A recent Pew Research Center poll showed a spike in Americans’ expectations about the likelihood of terror attacks; lawmakers and public figures scrambled over how to respond to the attacks; former president George W. Bush, whose newly-dedicated museum focuses on his national security record, saw his popularity hit an all-time, post-presidential high; and lawmakers injected the attacks into the debate on immigration.
Here’s a look at five most significant ways the bombings affected politics.
1. Polls show newfound concern, but increased resignation about terrorism. The Boston attacks put the threat of terrorism front and center in the public’s mind. The Pew poll, conducted between April 18-21, showed the expectation of another terror attack is something a majority of Americans have come to expect. Three out of four Americans think acts of terrorism will be a part of life in the future, according to the survey, up 11 points from just over a year ago.
But many of the other findings in the survey suggest Americans are unwilling to change their habits in response to the attacks -- a marked difference from post-9/11 sentiment. Only a 49 percent plurality said there was "more the government could do" to stop attacks like the one in Boston, with 45 percent saying there were only limited options. The number of voters "worried about another attack on the U.S." -- 58 percent in the Pew survey -- was virtually unchanged from the results in the firm's November 2010 poll (59 percent).
2. Rand Paul, not quite as doctrinaire on drones. Paul, whose 13-hour-long floor filibuster delaying John Brennan's appointment as CIA director over drone attacks on American citizens, suggested a caveat in his otherwise consistent opposition to domestic drone strikes. Hailed as a hero among libertarians and some liberals for his anti-drone filibuster, Paul said on Fox that drones could be OK if there were an imminent threat Monday. On Wednesday, Paul issued a statement saying he stood by the ideals he espoused in his filibuster. “My comments last night left the mistaken impression that my position on drones had changed. Let me be clear: it has not. Armed drones should not be used in normal crime situations,” Paul said in a statement.

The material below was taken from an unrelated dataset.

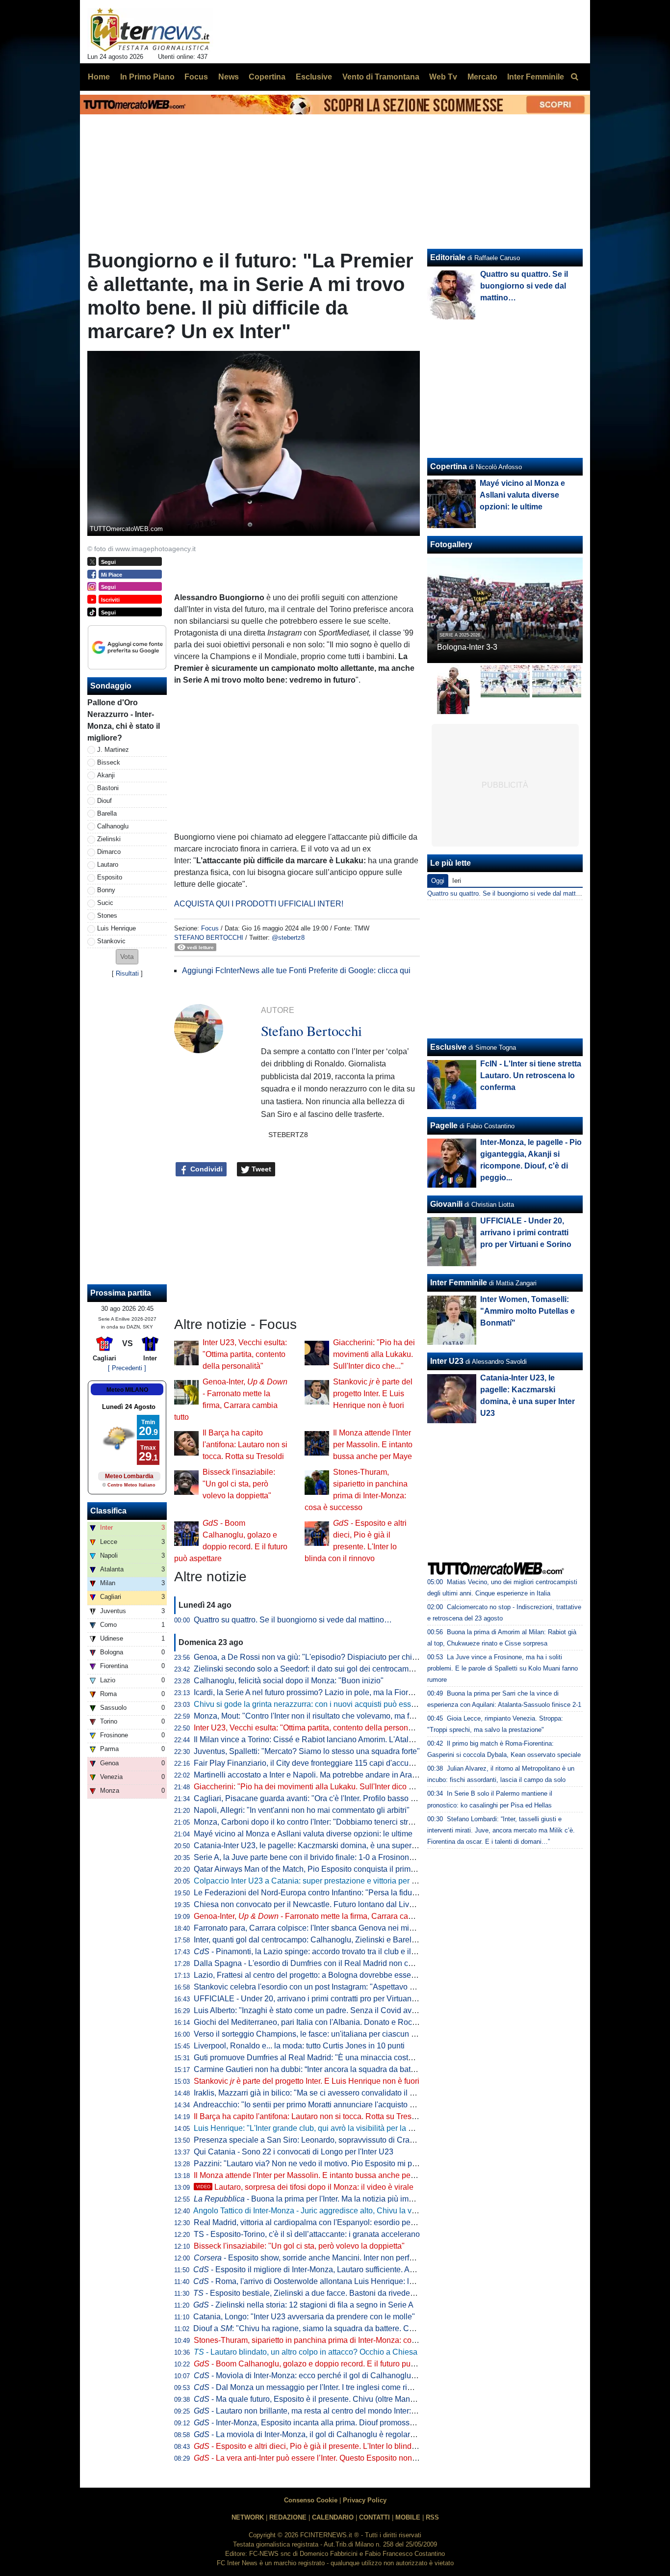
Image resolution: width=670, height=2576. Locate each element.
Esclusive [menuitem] (314, 77)
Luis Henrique (116, 928)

3. Rudy Giuliani, immigration hawk? Former New York Mayor Rudy Giuliani, a long-time supporter of immigration reform, wavered in his backing for the legislation in light of the attacks. Speaking to conservative talk show host Laura Ingraham this week, Giuliani said the border security measures in the bill would not be effective. “The only thing that works is putting the right number of resources on the border and being able to stop people physically from coming in for a period of two or three years to change behavior,” Giuliani said.
4. National security bounce for Bush. The Boston bombings occurred just before the dedication of George W. Bush’s library, and coincided with a bump in the former president's approval rating. In a Washington Post/ABC News poll conducted the week of the bombings, Bush hit his post-presidential high in job approval. The survey showed that 47 percent of Americans approve of how Bush handled his presidency, his highest rating since December 2005.
5. Grassley, Paul invoked bombings to delay immigration reform. As the Senate weighed the Gang of Eight’s immigration plan, Republican Sen. Chuck Grassley of Iowa inserted the bombings into the debate, touching off a sparring match between him and Sen. Chuck Schumer. Grassley said on Friday the events in Boston made it important to look at the immigration system’s loopholes. Schumer later criticized lawmakers for making the connection, saying “To those who point to the terrible tragedy in Boston as, I would say, an excuse for not doing a bill or delaying in many months and years.” Grassley recoiled. “I never said that,” he hollered at Schumer. The scene is a sign of just how much the bombings have frayed the already-tense debate over immigration.
Meanwhile, Rand Paul, a newfound supporter of immigration reform, wrote a letter to Senate Majority Leader Harry Reid that the legislation should be slowed down in the wake of the bombings. “We should not proceed until we understand the specific failures of our immigration system,” Paul wrote.